Once people began to see that there were gay people among their friends, coworkers and family members, it became a lot more difficult to accept the irrational fear and hatred that had been pushed upon them for decades. We homosexuals weren't so bad after all. People began to realize that maybe if they just let us keep our jobs, rent apartments, and freely socialize, then we might be able to form the stable relationships that the so-called experts had long assured the public that we were incapable of sustaining.

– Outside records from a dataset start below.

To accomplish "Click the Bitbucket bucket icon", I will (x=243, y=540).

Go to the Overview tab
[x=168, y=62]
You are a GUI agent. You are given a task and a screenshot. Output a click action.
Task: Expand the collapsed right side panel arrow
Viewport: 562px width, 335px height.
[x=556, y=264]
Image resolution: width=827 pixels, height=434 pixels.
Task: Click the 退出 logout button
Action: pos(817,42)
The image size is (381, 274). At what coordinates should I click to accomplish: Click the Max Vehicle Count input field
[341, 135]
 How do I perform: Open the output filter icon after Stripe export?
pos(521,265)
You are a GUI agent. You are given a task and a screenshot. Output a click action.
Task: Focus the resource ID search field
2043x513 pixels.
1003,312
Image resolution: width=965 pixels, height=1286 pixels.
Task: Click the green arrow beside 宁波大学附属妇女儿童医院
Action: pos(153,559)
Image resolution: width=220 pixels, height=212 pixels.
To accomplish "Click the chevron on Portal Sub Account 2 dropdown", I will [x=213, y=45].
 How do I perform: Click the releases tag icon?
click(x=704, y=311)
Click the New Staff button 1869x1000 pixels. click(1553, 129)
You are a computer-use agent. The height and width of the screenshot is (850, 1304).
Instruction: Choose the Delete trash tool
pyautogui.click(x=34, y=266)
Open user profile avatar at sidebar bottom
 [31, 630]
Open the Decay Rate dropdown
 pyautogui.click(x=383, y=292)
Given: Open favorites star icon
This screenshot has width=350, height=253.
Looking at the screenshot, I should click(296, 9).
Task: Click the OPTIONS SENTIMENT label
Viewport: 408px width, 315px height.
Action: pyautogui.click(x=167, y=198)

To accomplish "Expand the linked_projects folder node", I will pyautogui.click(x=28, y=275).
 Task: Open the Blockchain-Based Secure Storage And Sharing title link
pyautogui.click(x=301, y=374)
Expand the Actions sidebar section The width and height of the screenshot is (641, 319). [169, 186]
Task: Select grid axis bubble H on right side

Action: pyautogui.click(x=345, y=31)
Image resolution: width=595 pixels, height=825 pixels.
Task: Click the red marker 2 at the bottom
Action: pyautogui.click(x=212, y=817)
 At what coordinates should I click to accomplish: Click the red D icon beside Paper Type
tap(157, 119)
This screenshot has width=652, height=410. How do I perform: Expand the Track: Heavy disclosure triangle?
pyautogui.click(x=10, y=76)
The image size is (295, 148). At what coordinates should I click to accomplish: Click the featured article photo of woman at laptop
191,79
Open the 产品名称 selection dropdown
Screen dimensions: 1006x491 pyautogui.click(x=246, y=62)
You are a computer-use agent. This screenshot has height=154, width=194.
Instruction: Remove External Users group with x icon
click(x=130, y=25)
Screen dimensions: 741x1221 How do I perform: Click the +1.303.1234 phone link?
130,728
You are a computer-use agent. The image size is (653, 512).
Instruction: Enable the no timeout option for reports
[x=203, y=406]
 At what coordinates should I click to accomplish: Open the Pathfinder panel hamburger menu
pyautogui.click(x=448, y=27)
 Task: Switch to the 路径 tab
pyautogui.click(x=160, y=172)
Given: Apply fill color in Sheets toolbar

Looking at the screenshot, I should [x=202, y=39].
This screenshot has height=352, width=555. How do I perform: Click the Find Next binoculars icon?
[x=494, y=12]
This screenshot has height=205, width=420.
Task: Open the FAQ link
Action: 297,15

At the dinner last week, the parents took turns speaking about their experiences. Each told similar tales: the shock and sadness when they found out, the agony of wondering what they might have done wrong, and then the eventual coming around to love and acceptance, in a matter of weeks for some, years for others. They talked of their children's successes, and of their grandchildren, passing around photos.

Not all the stories had happy endings, though. I wasn't the only gay "child" at the farewell dinner. There was another: a successful attorney, now in his 40s, whose family had never come around to accepting him as a gay man. He had first come to the group when he was still in law school, asking the other parents for advice on talking to his own. With his graduation day coming up, he'd been hoping that his parents might attend the ceremony. But nothing would change their minds, and they'd refused. But some of the parents from the PFLAG group had gone, cheering for him and snapping photos as he collected his diploma. Then, recently, he had heard about the farewell dinner and wanted to come to tell the group how much that gesture had meant to him.

Thankfully, the LGBT youth of today are growing up in a different America. In Fairfield County it's now the homophobes, not the gay people, who are considered the "deviants." Undoubtedly, same-sex couples' marriages will be recognized across all 50 states when today's youth are ready to get hitched. What we knew as "coming out" -- the moment when you stopped pretending to be straight and began being yourself -- will be a quaint, no-longer-necessary tradition mentioned in history books.

Yet despite all of the progress, one doesn't need to look far to realize that we still have a ways to go. Not every part of the country is like Fairfield County. Our federal government and 29 of the 50 states still don't protect gays from discrimination in employment. For this reason, PFLAG Southwestern CT isn't disbanding. Although there will no longer be regularly scheduled meetings, they'll still offer outreach to schools and organizations and peer-to-peer programs.

This may have been the last meeting of PFLAG Southwestern CT, but let's pause to remember that there are far too many places in the world where the parents of LGBT kids still need to have their first meeting.